Because solar fields are expensive, by conventional thinking it is desirable to increase the thermal to electric efficiency of the power block by increasing the temperature and adding regenerative feedwater heating. These steps result in the use of expensive and sometimes exotic materials, manufacturing, and construction measures. These steps tend to reduce the nameplate power output of the turbine-generator (per unit of steam flow), increase startup time, and reduce load following capability.
As more renewable generation is installed, load following becomes more important than base load power. Consequently there is an increasing need for generating units with resiliency and flexibility to follow load.
The “Duck Curve” illustrates the challenge of managing a green grid. As can be seen in FIG. 1, the California Independent System Operator (CAISO) Base Load is being reduced as solar power ramps up its generation during the daytime. As the installed base of PV generation increases over the years, the afternoon ‘hump’ disappears and becomes an increasingly large depression causing two gigawatt-scale problems:                overgeneration risk occurs because thermal generation resources must continue to operate to be available when the preferred renewable resources become unavailable, as the sun sets for example;        ramp need occurs as the evening load increase coincides with the decreasing output from solar power.        
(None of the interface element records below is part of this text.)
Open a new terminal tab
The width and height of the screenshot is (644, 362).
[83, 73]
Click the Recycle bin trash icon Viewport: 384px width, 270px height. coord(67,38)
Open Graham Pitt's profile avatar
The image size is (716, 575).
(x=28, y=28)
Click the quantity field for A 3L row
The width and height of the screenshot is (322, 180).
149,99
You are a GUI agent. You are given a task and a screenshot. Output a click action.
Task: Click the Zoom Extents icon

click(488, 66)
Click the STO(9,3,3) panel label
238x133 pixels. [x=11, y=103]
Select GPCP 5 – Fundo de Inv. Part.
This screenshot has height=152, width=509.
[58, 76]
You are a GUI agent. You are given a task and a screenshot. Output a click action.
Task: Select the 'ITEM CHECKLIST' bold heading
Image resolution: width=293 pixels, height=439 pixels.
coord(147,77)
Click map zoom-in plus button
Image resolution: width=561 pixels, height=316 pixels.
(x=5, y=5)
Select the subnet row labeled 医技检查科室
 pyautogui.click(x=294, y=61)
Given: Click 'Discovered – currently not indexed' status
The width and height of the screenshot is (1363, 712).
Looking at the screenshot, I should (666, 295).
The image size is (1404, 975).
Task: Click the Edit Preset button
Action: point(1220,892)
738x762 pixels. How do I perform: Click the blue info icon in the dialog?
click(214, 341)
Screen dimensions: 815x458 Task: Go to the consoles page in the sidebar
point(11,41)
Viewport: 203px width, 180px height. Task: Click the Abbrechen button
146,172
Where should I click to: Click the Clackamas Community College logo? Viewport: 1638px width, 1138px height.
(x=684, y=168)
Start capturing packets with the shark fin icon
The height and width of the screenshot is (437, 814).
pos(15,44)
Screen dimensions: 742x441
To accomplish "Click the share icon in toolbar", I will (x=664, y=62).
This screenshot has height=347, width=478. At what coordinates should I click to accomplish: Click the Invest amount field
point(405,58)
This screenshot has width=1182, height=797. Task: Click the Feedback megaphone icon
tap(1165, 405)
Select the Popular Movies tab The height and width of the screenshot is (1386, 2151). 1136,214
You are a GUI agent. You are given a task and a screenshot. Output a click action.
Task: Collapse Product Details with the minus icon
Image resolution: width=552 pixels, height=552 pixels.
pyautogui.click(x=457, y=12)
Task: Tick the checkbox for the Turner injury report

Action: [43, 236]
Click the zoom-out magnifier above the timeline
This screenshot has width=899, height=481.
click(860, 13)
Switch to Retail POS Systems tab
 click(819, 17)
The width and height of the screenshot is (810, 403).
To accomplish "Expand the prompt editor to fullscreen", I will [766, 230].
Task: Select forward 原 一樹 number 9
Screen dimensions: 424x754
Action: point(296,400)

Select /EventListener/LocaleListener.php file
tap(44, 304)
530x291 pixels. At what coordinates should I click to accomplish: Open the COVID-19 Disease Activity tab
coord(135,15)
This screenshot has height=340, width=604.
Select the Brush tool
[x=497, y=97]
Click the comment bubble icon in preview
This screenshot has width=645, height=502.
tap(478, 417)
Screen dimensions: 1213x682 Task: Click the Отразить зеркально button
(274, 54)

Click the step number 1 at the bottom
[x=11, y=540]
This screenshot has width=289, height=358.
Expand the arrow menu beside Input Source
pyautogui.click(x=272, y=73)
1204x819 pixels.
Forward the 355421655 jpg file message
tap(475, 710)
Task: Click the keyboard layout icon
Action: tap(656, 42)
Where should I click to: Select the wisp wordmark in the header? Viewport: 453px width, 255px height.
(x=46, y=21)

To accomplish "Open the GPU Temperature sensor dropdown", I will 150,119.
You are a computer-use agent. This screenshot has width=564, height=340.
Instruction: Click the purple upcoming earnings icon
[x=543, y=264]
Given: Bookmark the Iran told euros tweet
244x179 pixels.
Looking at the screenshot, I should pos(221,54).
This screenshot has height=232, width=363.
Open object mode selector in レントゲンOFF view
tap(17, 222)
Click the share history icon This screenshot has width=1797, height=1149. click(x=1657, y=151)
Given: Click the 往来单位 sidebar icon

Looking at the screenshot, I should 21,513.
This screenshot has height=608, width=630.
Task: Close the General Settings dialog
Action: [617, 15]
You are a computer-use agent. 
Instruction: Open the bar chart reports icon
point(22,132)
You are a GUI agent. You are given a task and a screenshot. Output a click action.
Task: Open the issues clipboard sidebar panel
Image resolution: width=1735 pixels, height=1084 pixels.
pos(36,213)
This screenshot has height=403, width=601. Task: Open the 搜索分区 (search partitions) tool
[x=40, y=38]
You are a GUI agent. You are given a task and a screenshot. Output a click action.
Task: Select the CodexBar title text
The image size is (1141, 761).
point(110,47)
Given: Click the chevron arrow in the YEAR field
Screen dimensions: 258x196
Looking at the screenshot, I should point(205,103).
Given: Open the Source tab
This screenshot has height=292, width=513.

Ironically, the conventional modern solar thermal power plant is not well suited to this regime. Without thermal storage, such plants contribute to the ‘Duck Curve’ depression. By adding thermal energy storage, conventional solar thermal plants can address overgeneration by operating during the evening peak rather than during the afternoon depression. But their base load approach to power block design means these plants are not well suited to load following and cannot materially address the steep ramps.